Your instructions:
Write out the entries below again, substituting "desktop assistant" for each "GUI agent" and changing nothing else.
-- start Dataset extract --
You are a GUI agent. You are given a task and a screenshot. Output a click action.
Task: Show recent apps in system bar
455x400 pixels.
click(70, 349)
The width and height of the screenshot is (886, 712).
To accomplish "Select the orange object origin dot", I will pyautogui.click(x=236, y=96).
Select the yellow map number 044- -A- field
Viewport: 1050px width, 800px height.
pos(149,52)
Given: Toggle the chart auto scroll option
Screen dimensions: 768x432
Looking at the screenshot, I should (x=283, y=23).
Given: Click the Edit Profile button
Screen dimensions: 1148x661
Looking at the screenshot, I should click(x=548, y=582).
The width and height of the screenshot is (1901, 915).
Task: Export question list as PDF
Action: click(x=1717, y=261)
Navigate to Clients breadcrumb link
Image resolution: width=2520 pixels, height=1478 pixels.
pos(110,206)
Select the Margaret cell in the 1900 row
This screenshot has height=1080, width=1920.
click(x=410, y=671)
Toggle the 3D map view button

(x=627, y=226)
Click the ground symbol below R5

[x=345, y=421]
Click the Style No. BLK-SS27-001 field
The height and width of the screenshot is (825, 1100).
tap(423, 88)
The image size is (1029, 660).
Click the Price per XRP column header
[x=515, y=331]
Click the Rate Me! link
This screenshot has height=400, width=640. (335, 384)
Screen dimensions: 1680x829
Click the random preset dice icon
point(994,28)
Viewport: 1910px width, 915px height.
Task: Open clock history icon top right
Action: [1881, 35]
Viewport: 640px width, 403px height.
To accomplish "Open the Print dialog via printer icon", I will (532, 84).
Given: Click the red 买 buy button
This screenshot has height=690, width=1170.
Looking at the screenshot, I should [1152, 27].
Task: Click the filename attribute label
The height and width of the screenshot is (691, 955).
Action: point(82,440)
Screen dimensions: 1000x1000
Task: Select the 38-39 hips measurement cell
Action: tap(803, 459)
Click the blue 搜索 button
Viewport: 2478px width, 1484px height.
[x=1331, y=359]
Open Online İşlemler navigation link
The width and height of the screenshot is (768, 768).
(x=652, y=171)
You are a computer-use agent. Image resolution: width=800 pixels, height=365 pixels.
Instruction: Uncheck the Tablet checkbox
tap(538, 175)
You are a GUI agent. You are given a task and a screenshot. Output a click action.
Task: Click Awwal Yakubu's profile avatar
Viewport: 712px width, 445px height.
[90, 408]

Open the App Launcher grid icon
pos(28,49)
-- end Dataset extract --
Solution to this task:
You are a desktop assistant. You are given a task and a screenshot. Output a click action.
Task: Show recent apps in system bar
455x400 pixels.
click(70, 349)
The width and height of the screenshot is (886, 712).
To accomplish "Select the orange object origin dot", I will pyautogui.click(x=236, y=96).
Select the yellow map number 044- -A- field
Viewport: 1050px width, 800px height.
pos(149,52)
Given: Toggle the chart auto scroll option
Screen dimensions: 768x432
Looking at the screenshot, I should (x=283, y=23).
Given: Click the Edit Profile button
Screen dimensions: 1148x661
Looking at the screenshot, I should click(x=548, y=582).
The width and height of the screenshot is (1901, 915).
Task: Export question list as PDF
Action: click(x=1717, y=261)
Navigate to Clients breadcrumb link
Image resolution: width=2520 pixels, height=1478 pixels.
pos(110,206)
Select the Margaret cell in the 1900 row
This screenshot has height=1080, width=1920.
click(x=410, y=671)
Toggle the 3D map view button

(x=627, y=226)
Click the ground symbol below R5

[x=345, y=421]
Click the Style No. BLK-SS27-001 field
The height and width of the screenshot is (825, 1100).
tap(423, 88)
The image size is (1029, 660).
Click the Price per XRP column header
[x=515, y=331]
Click the Rate Me! link
This screenshot has height=400, width=640. (335, 384)
Screen dimensions: 1680x829
Click the random preset dice icon
point(994,28)
Viewport: 1910px width, 915px height.
Task: Open clock history icon top right
Action: [1881, 35]
Viewport: 640px width, 403px height.
To accomplish "Open the Print dialog via printer icon", I will (532, 84).
Given: Click the red 买 buy button
This screenshot has height=690, width=1170.
Looking at the screenshot, I should [1152, 27].
Task: Click the filename attribute label
The height and width of the screenshot is (691, 955).
Action: point(82,440)
Screen dimensions: 1000x1000
Task: Select the 38-39 hips measurement cell
Action: tap(803, 459)
Click the blue 搜索 button
Viewport: 2478px width, 1484px height.
[x=1331, y=359]
Open Online İşlemler navigation link
The width and height of the screenshot is (768, 768).
(x=652, y=171)
You are a computer-use agent. Image resolution: width=800 pixels, height=365 pixels.
Instruction: Uncheck the Tablet checkbox
tap(538, 175)
You are a desktop assistant. You are given a task and a screenshot. Output a click action.
Task: Click Awwal Yakubu's profile avatar
Viewport: 712px width, 445px height.
[90, 408]

Open the App Launcher grid icon
pos(28,49)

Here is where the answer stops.